Mutig und zukunftsweisend.

Es ist selten, dass ein Politiker, eine Politikerin noch nach der Amtszeit für eine politische Entscheidung gelobt wird und sogar einen Preis zuerkannt bekommt. Angela Merkel, die 16 Jahre lang Bundeskanzlerin unseres Landes war, ist das nun passiert. Sie erhält den Félix Houphouët-Boigny-UNESCO-Friedenspreis und zwar in expliziter Anerkennung ihrer Entscheidung im Jahr 2015, mehr als 1,2 Millionen Flüchtlinge aufzunehmen.

Kaum eine andere politische Entscheidung der letzten zehn Jahre hat innerhalb Deutschlands so viel Diskussionen hervorgerufen und Widerspruch gefunden. Der Aufwind für die dezidierte Anti-Flüchtlings-Politik, wie sie die AfD betreibt, gibt dafür ein trauriges Zeugnis. Es ist beschämend, dass diese Entscheidung innerhalb Deutschlands bis heute vielfach als der Sündenfall der merkelschen Politik gewertet wird, während sie im Ausland und bei internationalen Institutionen wie der UNESCO als mutig und zukunftsweisend gelobt wird.

Die Entscheidung der UNESCO ist gerade jetzt so wichtig, weil sich eine neue Krise ankündigt, da immer mehr geflüchtete Menschen aus der Ukraine in Deutschland Sicherheit und Schutz suchen.

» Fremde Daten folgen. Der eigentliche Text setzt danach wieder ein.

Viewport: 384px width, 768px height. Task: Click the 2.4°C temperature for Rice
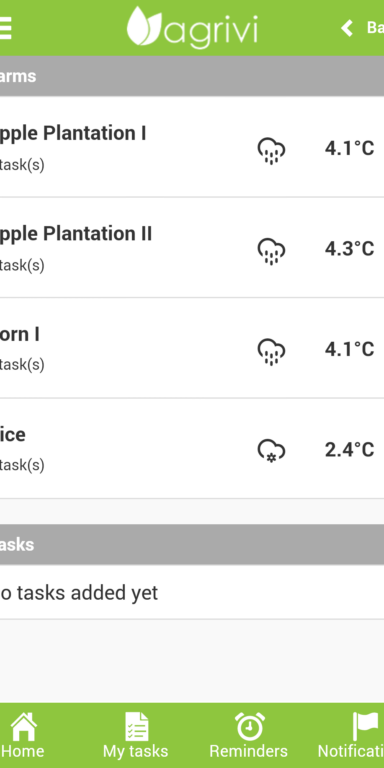point(349,450)
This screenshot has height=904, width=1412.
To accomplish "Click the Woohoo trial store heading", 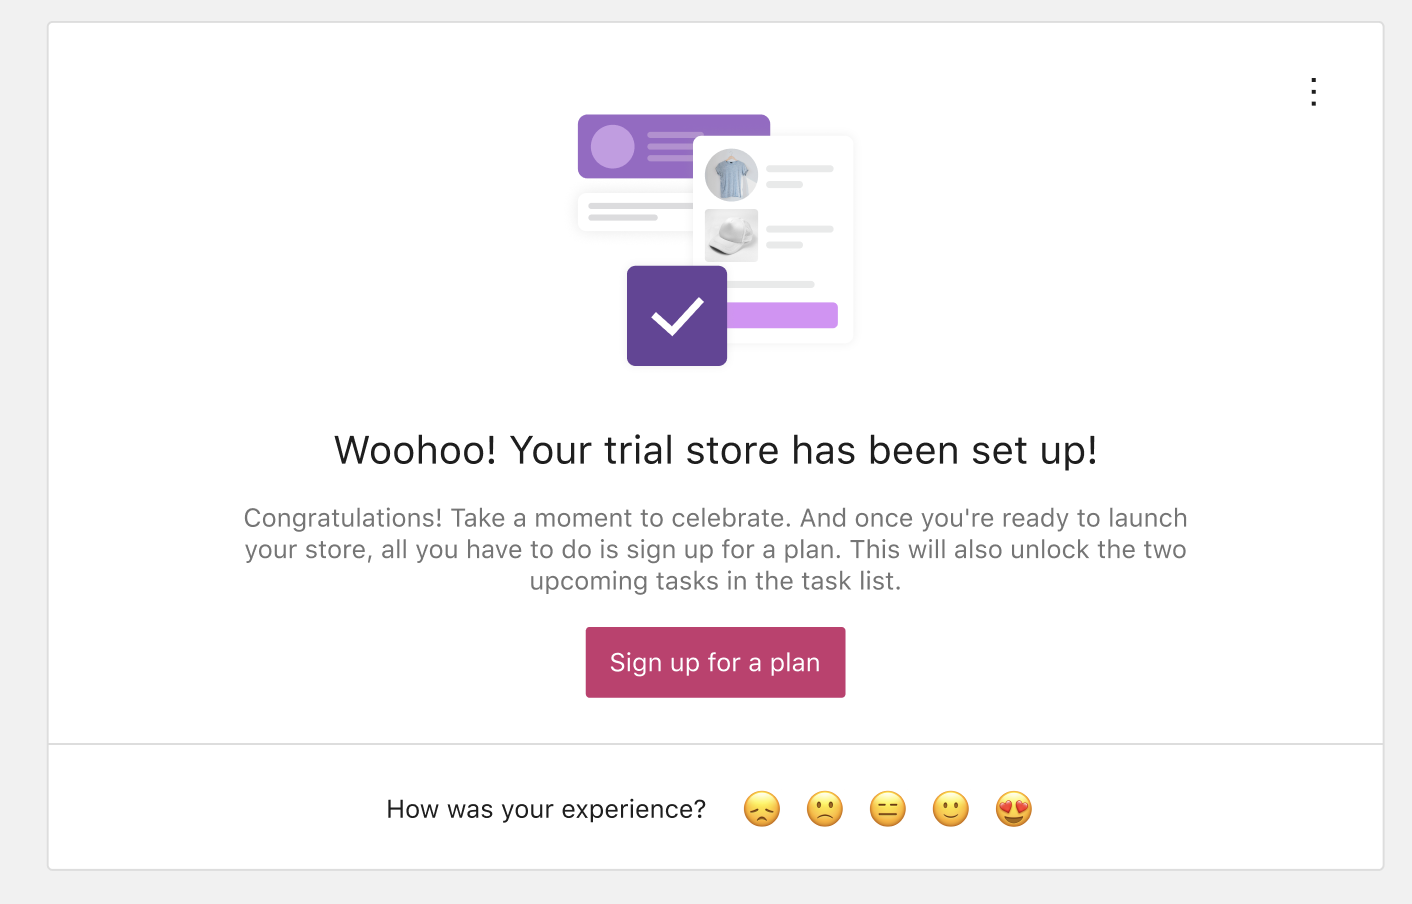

Die Zahl der Geflüchteten hierzulande ist bereits ein halbes Jahr nach dem Beginn des Ukraine-Kriegs höher als 2015. Die Erstaufnahmestellen laufen bereits über und die Politiker müssen andere Möglichkeiten finden, diesen Menschen ein Dach über dem Kopf zu geben, und wollen auf Turnhallen und ähnliche Gebäude zurückgreifen. Die Akzeptanz in der Bevölkerung ist zwar (noch?) eine andere als 2015/16, weil der Krieg in der Ukraine in unserer Nachbarschaft passiert und uns mehr unter die Haut geht. Außerdem sind die Ukrainer fast durchweg Christen und haben den festen Willen, in ihr Land zurückzukehren, und im Gegensatz zu den meisten Menschen aus Syrien, Afghanistan oder Myanmar werden sie hoffentlich auch bald die Möglichkeit dafür erhalten. Doch ist es gerechtfertigt, zwischen Flüchtlingen und Flüchtlingen zu unterscheiden?

Auch der nicht mehr zu leugnende Klimawandel wird eine Ursache dafür sein, dass sich immer mehr Menschen gezwungen sehen, ihre Heimat zu verlassen. Die Zahl von über 100 Millionen Menschen, die derzeit weltweit auf der Flucht sind, wird ohne jeden Zweifel weiter steigen.

Deutschland ist in dieser Situation aufgefordert, die Türen weiter zu öffnen und den eigenen Wohlstand mit Menschen in der Not zu teilen. Wir haben keine Verdienste daran, dass wir in einer klimatisch gemäßigten Region leben und den Klimawandel, den wir als eines der größten Industrieländer der Welt maßgeblich mit verursacht haben, viel weniger zu spüren bekommen als die meisten armen Länder des Südens. Daraus erwächst uns eine Verpflichtung. Gut, dass uns die UNESCO daran erinnert, dass wir uns dieser Verantwortung schon in der Vergangenheit mutig gestellt haben. Jetzt ist dieser Mut wieder gefragt.